*Yapılacak işler*.
a – Kadastro bilirkişiliği metnine göre şu soruları cevaplayın:
(i) Yürürlükten kaldırılmış olan 766 sayılı kanunun adı nedir?
(ii) Metne göre düzenlemenin amacı nedir?
(iii) Bilirkişinin tanımı hangi kanunun kaçıncı maddesinde yer alır?
b – Kadastro bilirkişiliği metnindeki "Kadastro davalarında görev yapan kişiler bilirkişi-tanık durumundadır." cümlesini İngilizceye çevirin.
c – Kadastro bilirkişiliği metnini kaldığı yerden alıp devam ettirin.

*Metin parçası*.
Bilirkişiliğe mani yukarıdaki haller, kadastro teknisyeni, muhtar ve diğer
görevliler ile bunların yerine kaim olanlar hakkında da uygulanır" hükmüne
yer verilmiştir.
Yürürlükten kaldırılmış bulunan 766 sayılı Tapulama Kanununun 17. maddesi de
benzer hüküm içermektedir.
Düzenlemenin amacı, kadastroda bilirkişi olarak görev yapacak olanlarla, diğer
görevlilerin tarafsızlıklarını sağlamaya yöneliktir. Kadastro davalarında
görev yapan kişiler bilirkişi-tanık durumundadır. Hukuk Usulü Muhakemeleri
Kanununun 275. maddesinde; "Bilirkişi, çözümü özel veya teknik bir bilgiyi
gerektiren konularda bilgisine başvurulan kişi" olarak tanımlanmıştır.

(Öğe koordinat verileri)

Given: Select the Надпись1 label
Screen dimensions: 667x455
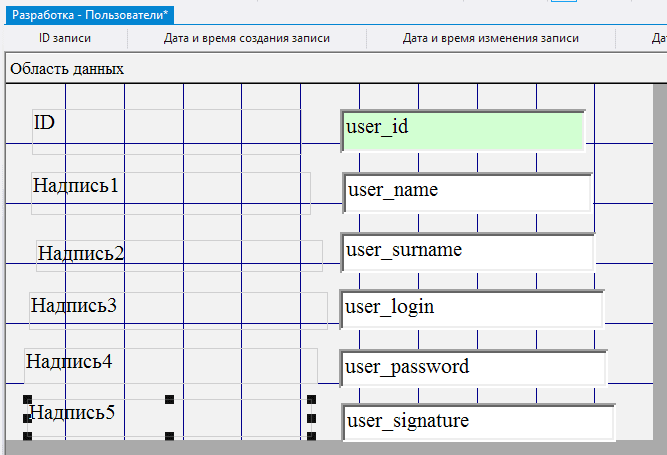Looking at the screenshot, I should coord(75,186).
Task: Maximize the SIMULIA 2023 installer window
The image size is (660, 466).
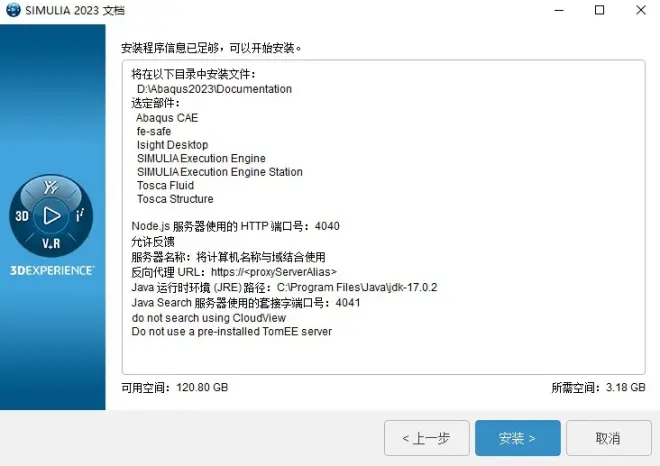Action: [599, 10]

*Görevlere göre cevaplar*.
a –
(i) Tapulama Kanunu.
(ii) Kadastroda bilirkişi olarak görev yapacak olanlarla diğer görevlilerin tarafsızlıklarını sağlamak.
(iii) Hukuk Usulü Muhakemeleri Kanununun 275. maddesinde.

b – Persons serving in cadastral cases are in the position of expert witnesses.

c –
Bilirkişi ve tanıkların tarafsız olması gerekir. Bilirkişiler, hakimler için
belirli olan sebeplere göre reddolunabilirler (HUMK. 277). Kadastro Kanununun
3/6. maddesinde de Hukuk Usulü Muhakemeleri Kanununun 28 ve 29. maddelerine
paralel düzenleme yapılmıştır.
3402 sayılı Kadastro Kanununun 27/5. maddesinde; "Hakim, usul ve şekle ilişkin
eksiklikler sebebiyle tutanakları Kadastro Müdürlüğüne iade edemez" hükmü yer
almıştır.
Kadastro Kanunu, niteliği itibariyle Tasfiye Kanunudur. Bu nedenle genel
hükümlerden farklı ve bu hükümlere aykırı bazı hükümleri de içermektedir.
Eski kadastro kanunlarında mevcut olmayan bu hüküm yeni bir düzenlemedir.
Yorum yaparken, Kadastro Kanununun niteliği, amaç ve işlevinin gözönünde
tutulması gerekir.
Usul ve şekle ilişkin eksiklikler nedeniyle tutanakların mahkemece Kadastro
Müdürlüğüne iadesi yasaklanmıştır. Hüküm, emredici nitelikte olup, hakime
takdir hakkı bırakmamaktadır.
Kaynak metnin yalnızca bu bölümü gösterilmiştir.